И вдруг перед ним опять возникло, просияло то серебряное юношеское озерцо, полудетская красота. И лицо его мгновенно преобразилось из страдающего и растерянного в мечтательное и молитвенное. И он застыл в этой своей прекрасной серебряной каталепсии. Серебряный проводок, клемма, контакт с вечным.
— Чего так долго не идешь? — спросила из дверей мать. — Пойдем, все готово, чай вскипел. А что пишет Марина?
Но он не слышал. Он отсутствовал. Внимательно присмотревшись, она тихо вышла, прикрыла дверь. Она знала эту его особенность, это особое выражение лица.
Аскольд Викторович очнулся, переложил письмо из внешнего кармана пиджака во внутренний, куда обычно клал важные документы. И даже застегнул его на пуговицу. И пробасил почему-то громко, хоть и сам себе:
— Ну, все. Все — так все!
Встал и решительно пошел на кухню, где мать уже накрывала на стол.
Аскольд Викторович рассказывал о пожарах, о Сергее, о больнице. А сам думал: может, позвонить все-таки, несмотря на запрет? Впрочем, время еще есть. Пока Марина вернется, все прояснится, утрясется и в нем самом.
19
Вера позвонила на следующее утро. Вроде бы обрадовалась, долго звенела своим серебристым сопрано. Звала на дачу, посидеть с Пусиком, который неважно себя чувствует. При этом голос ее потускнел. Но он ответил: спасибо, воздухом надышался, в лесу пожил. И услышал ее колокольчиковый смех.
Примерно так же она звонила еще два дня. А потом вдруг расстроенный голос: Пусику хуже, совсем разболелся.
Аскольд Викторович уже решился на развод, еще раз перечитав письмо Марины. И на серьезный немедленный деловой разговор с Верой. Но она приехала, налетев на него со своей обезьяньей трагедией, и как-то сразу смяла этот разводный порыв. Получилась какая-то неправдоподобная завеса из хлопот, аханий, ее обычных концертных отсутствий. Какого-то хлама бытовых мелочей. И страстных забот о больном Пусике, опять возвращенном в дом.

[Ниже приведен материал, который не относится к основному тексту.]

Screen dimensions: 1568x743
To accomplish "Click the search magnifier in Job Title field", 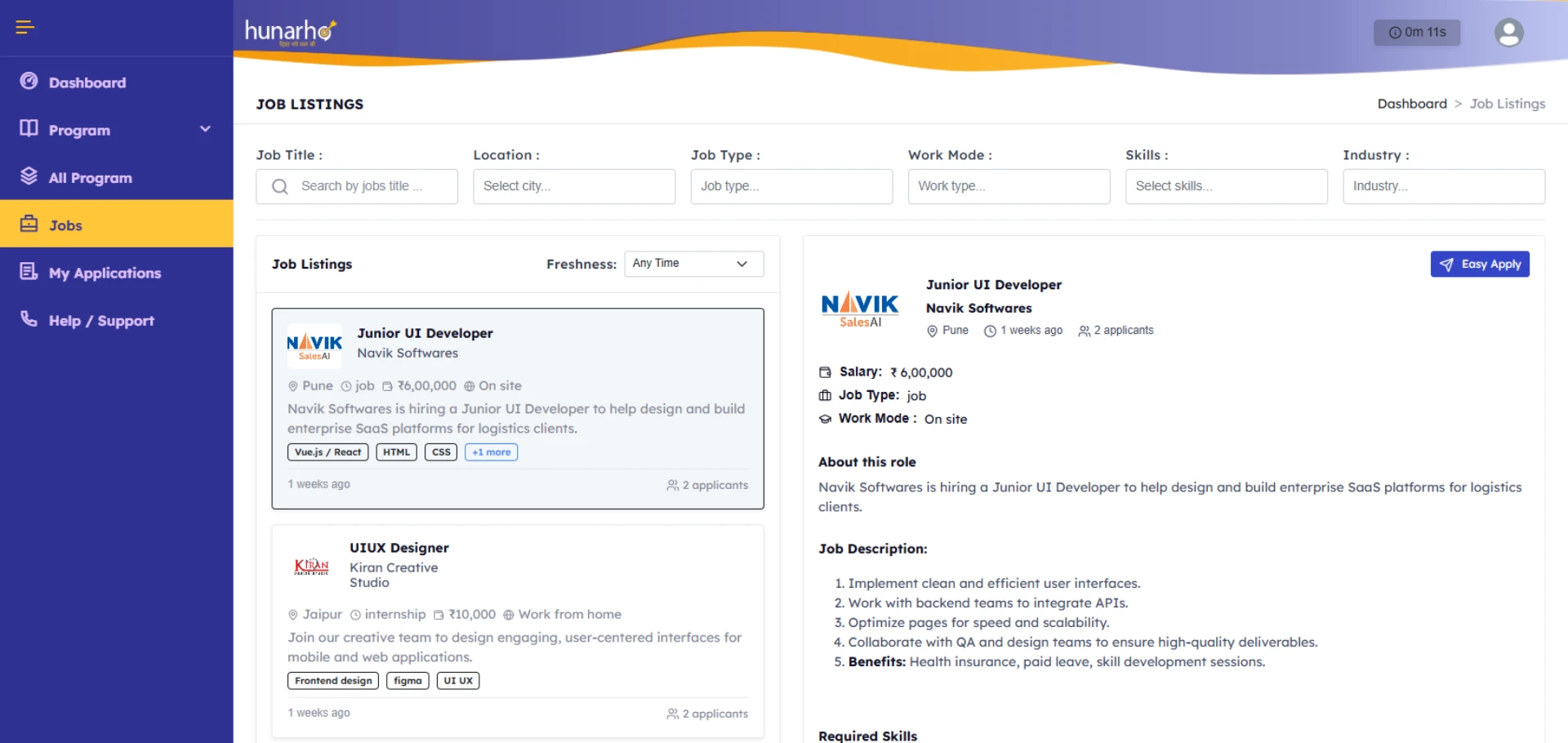I will click(x=279, y=186).
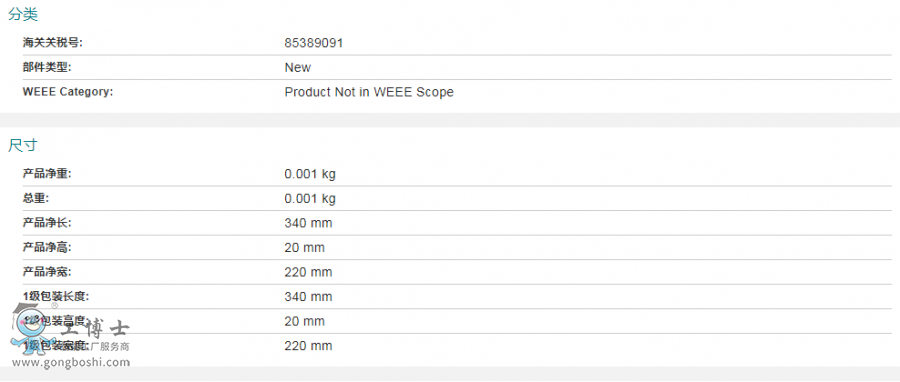Select the 1级包装长度 label
Image resolution: width=900 pixels, height=382 pixels.
pyautogui.click(x=56, y=297)
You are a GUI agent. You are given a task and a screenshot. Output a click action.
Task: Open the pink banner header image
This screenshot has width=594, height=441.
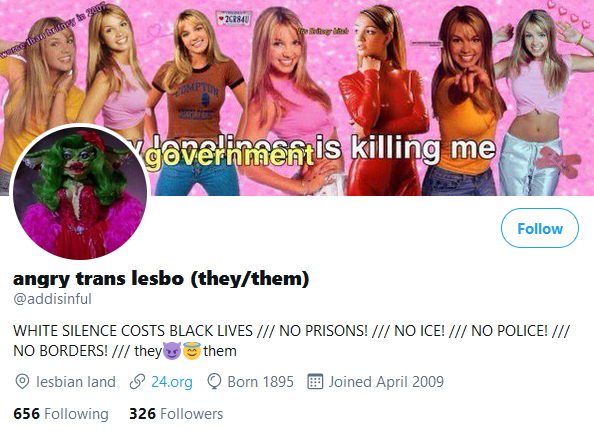[297, 98]
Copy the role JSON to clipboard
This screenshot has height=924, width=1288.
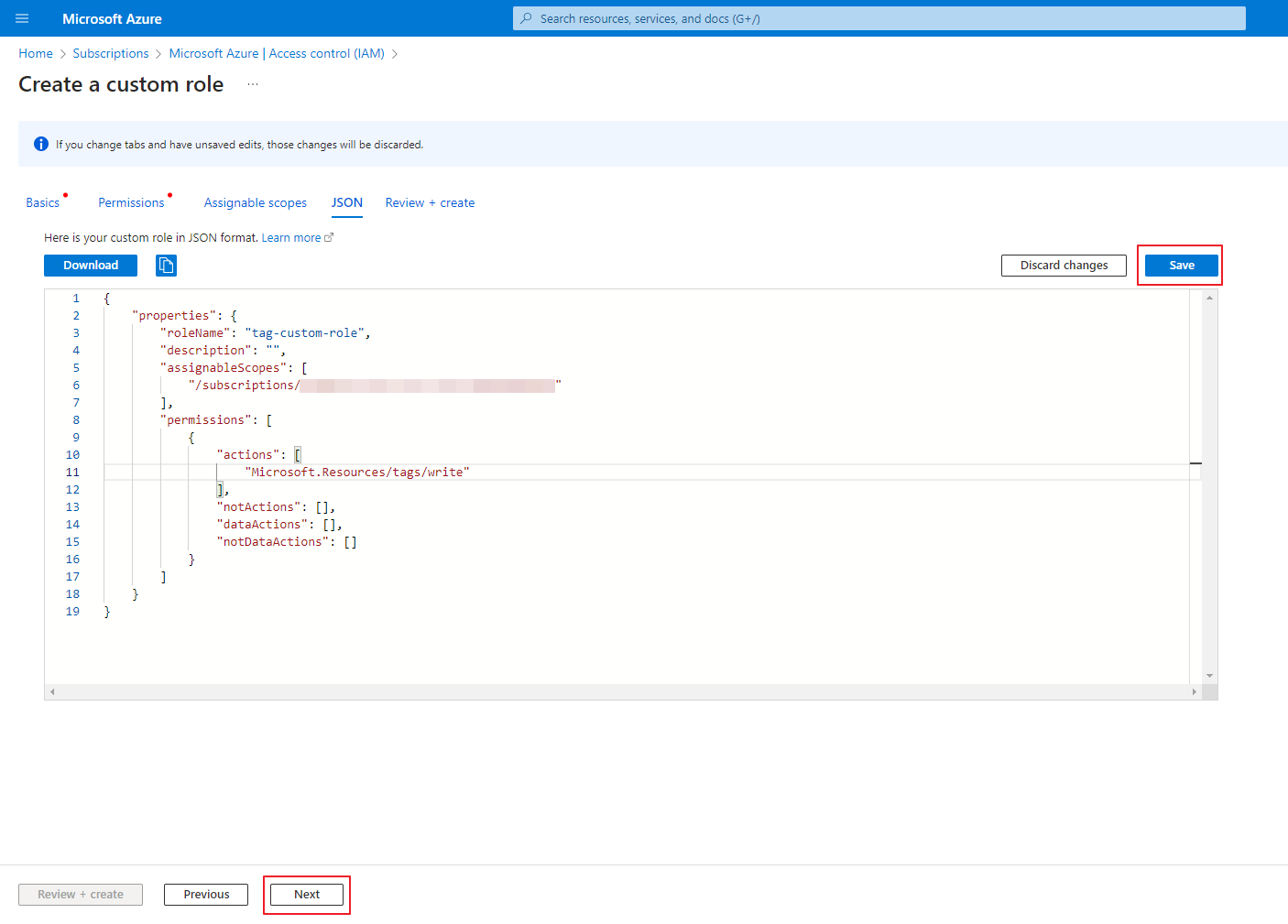pos(166,266)
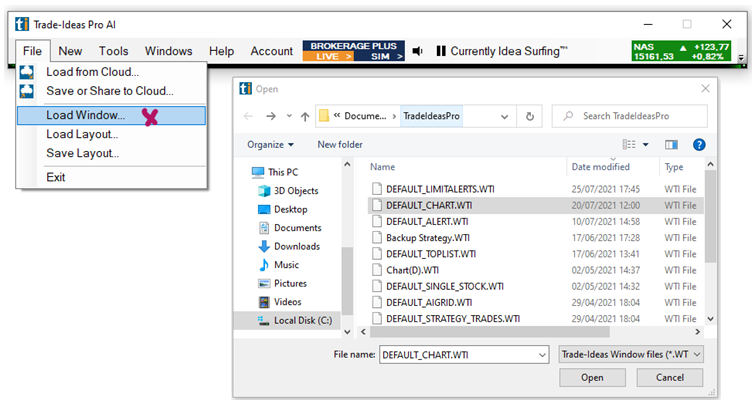Open the Windows menu
Image resolution: width=753 pixels, height=405 pixels.
pos(168,51)
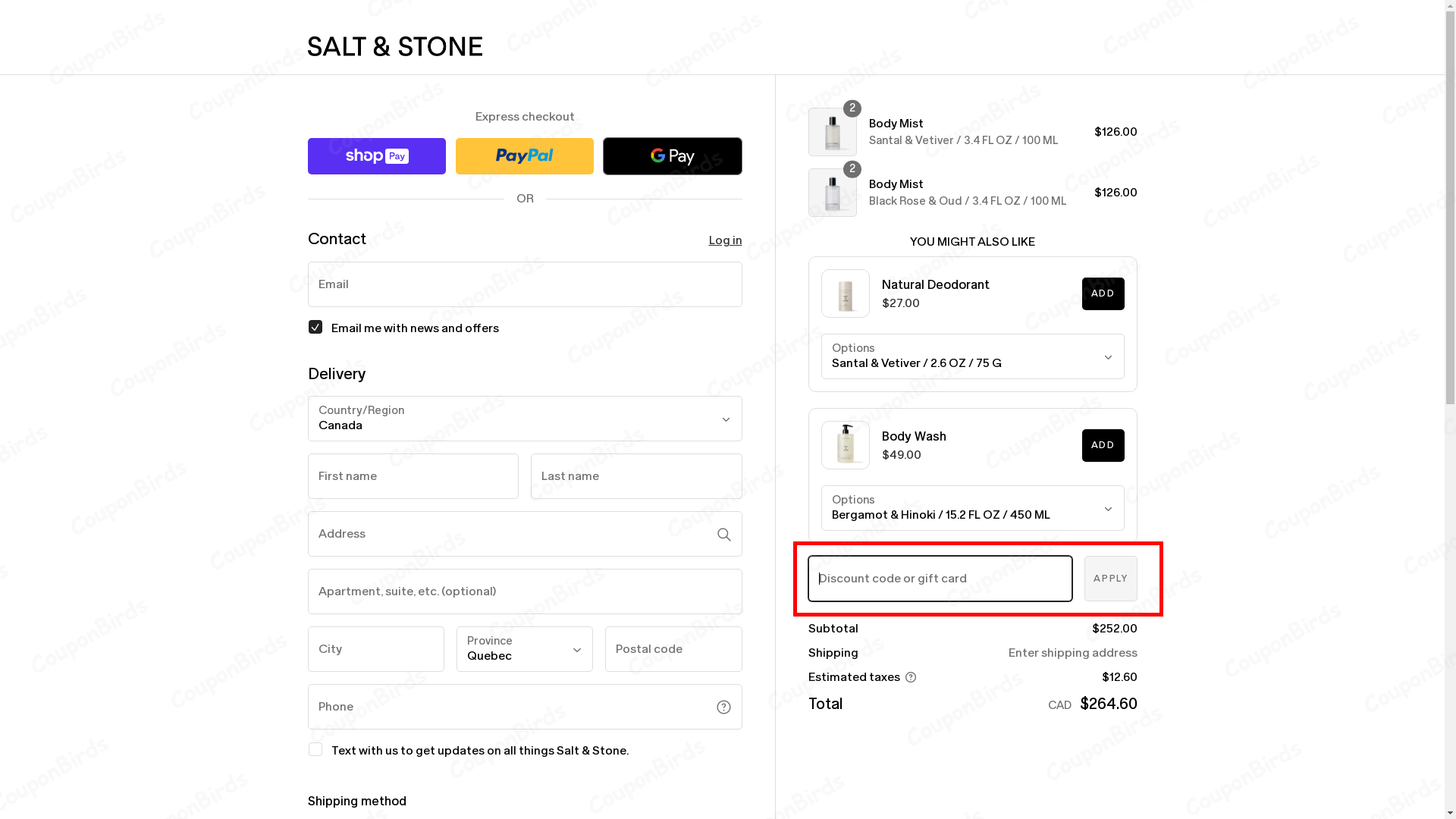Click the help icon inside the Phone field
1456x819 pixels.
tap(723, 707)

Он отложил разговор до успокоения.
Пусик действительно страдал, ничего не ел, вид несчастный.
И вдруг катастрофа: Пусик умер. Веры в это время не было дома.

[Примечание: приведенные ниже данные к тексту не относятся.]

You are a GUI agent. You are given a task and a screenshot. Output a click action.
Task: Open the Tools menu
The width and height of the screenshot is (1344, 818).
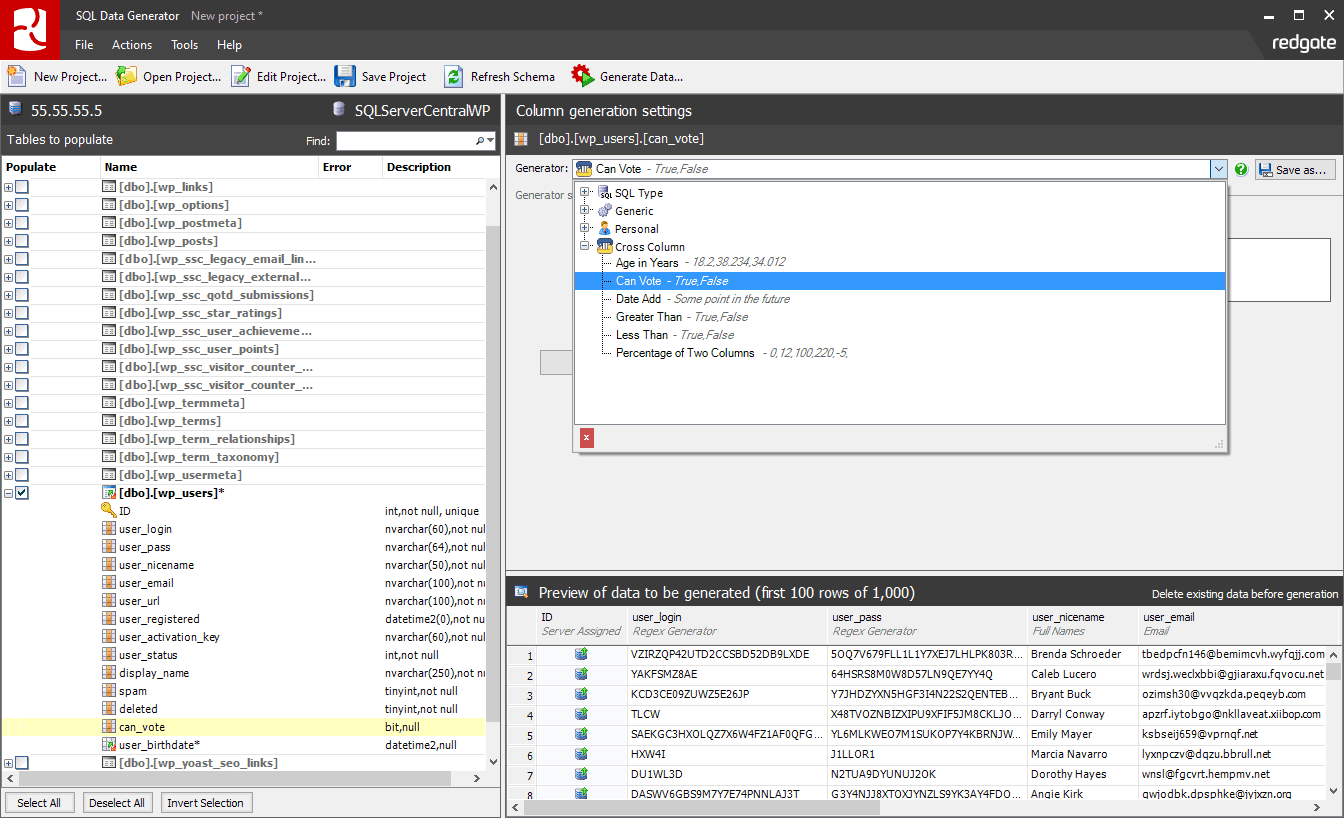[184, 44]
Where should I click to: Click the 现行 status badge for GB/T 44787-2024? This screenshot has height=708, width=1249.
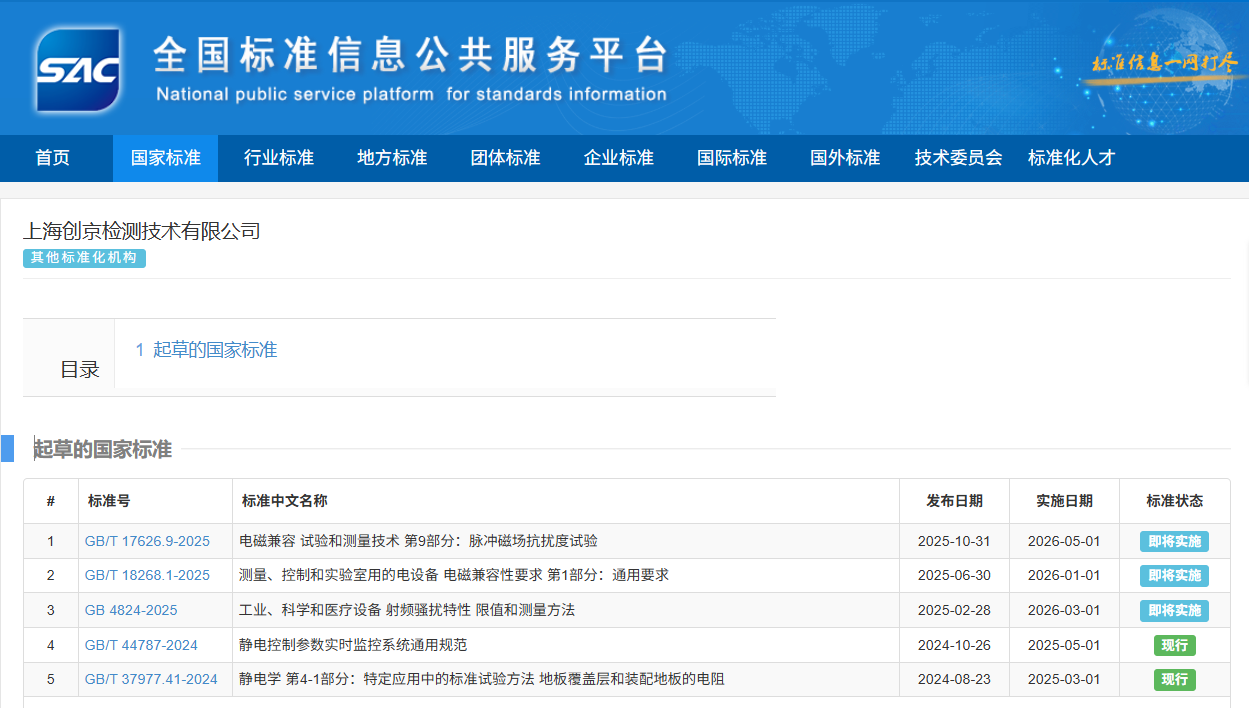[1174, 645]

А едва она открыла дверь, он ей сразу же сообщил о несчастье. Она осела на пороге, потом отступила на шаг, повернулась, рухнула на лестницу и зарыдала. Аскольд Викторович втащил ее в прихожую, снял пальто. Шатаясь, она вошла в комнату, бросилась к мертвому Пусику и запричитала. По-настоящему, по-бабьи, по-русски, в голос. Она тыкалась лицом в бездыханное тельце, прикрытое одеялом. И вдруг забормотала:
— Это я виновата. Я. Нельзя мне уходить. Надо было держать его все время под присмотром врача. Я виновата. Я!
— Что ты, Вера? — уговаривал Аскольд Викторович. — Кто же мог знать, предвидеть?..
Он отвез Пусика на ветеринарный пункт и там сдал, как полагается. И, уходя, с неожиданной болью взглянул на сверток: из-под одеяльца душераздирающе торчал длинный серый хвост. Сверток лежал на небольшом столе в большой комнате.